Choose the instructions for your cloud provider:

Option A: AWS EKS

The Terraform configuration for AWS is in terraform/aws/.

a. Navigate to the AWS Terraform directory:

cd terraform/aws

b. Initialize Terraform:

terraform init

c. Apply Terraform changes: Replace placeholders with your AWS-specific values.

terraform apply \
  -var="aws_region=YOUR_AWS_REGION" \
  -var="eks_cluster_name=YOUR_EKS_CLUSTER_NAME" \
  -var="operator_namespace=YOUR_OPERATOR_NAMESPACE"
  • The operator_service_account_name defaults to dakr-operator-sa (this should match the name under operator.serviceAccount in helm/dakr/values.yaml).
  • Ensure your EKS cluster has an OIDC provider enabled; the Terraform script will attempt to create it if not found.
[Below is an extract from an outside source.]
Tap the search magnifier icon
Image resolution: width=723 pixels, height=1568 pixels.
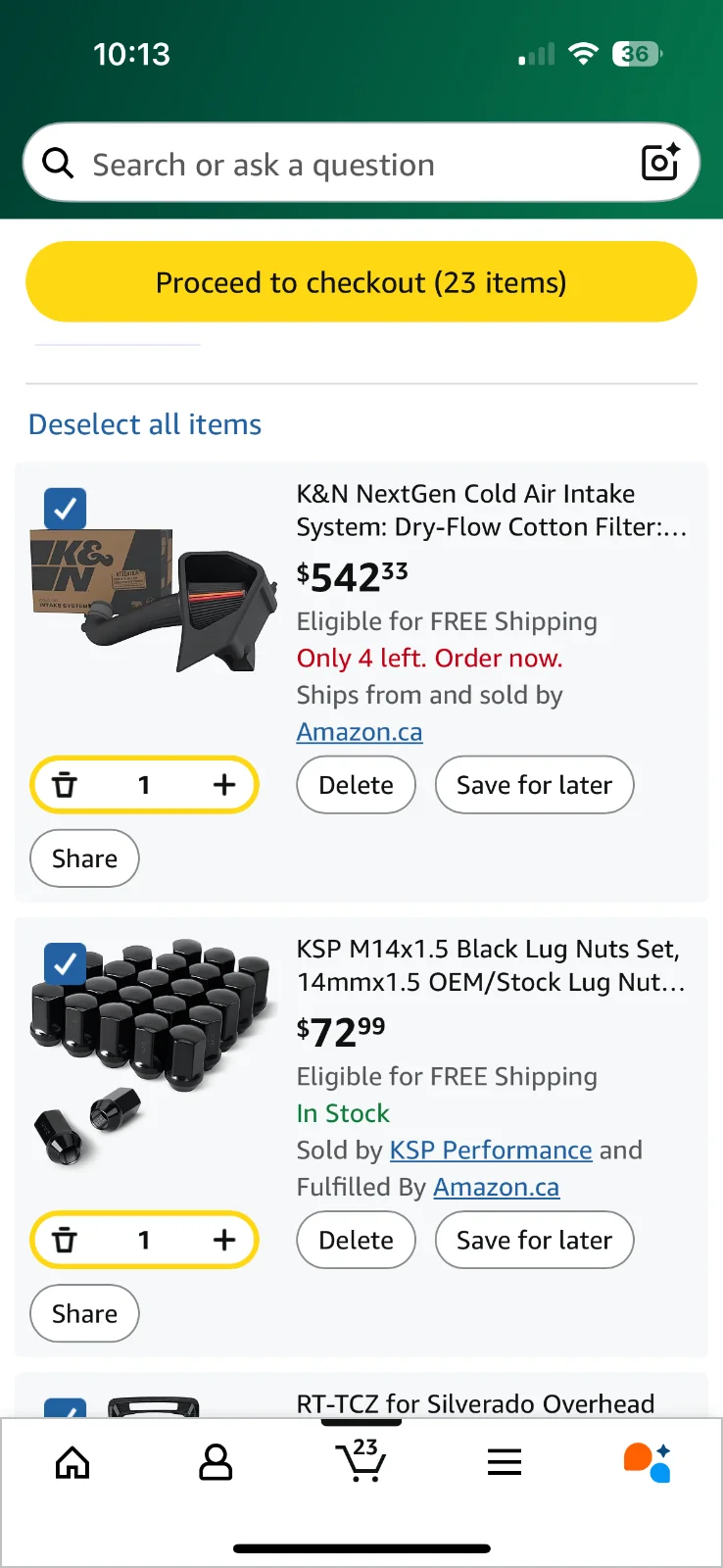coord(59,164)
d. Note Terraform Outputs for Helm: After a successful apply, Terraform will output:

  • ksa_annotation_key_aws: The annotation key (e.g., eks.amazonaws.com/role-arn).
  • operator_iam_role_arn: The annotation value (the ARN of the created IAM role).

Option B: GCP GKE

0. Enable Workload Identity on GKE Cluster (Manual Step)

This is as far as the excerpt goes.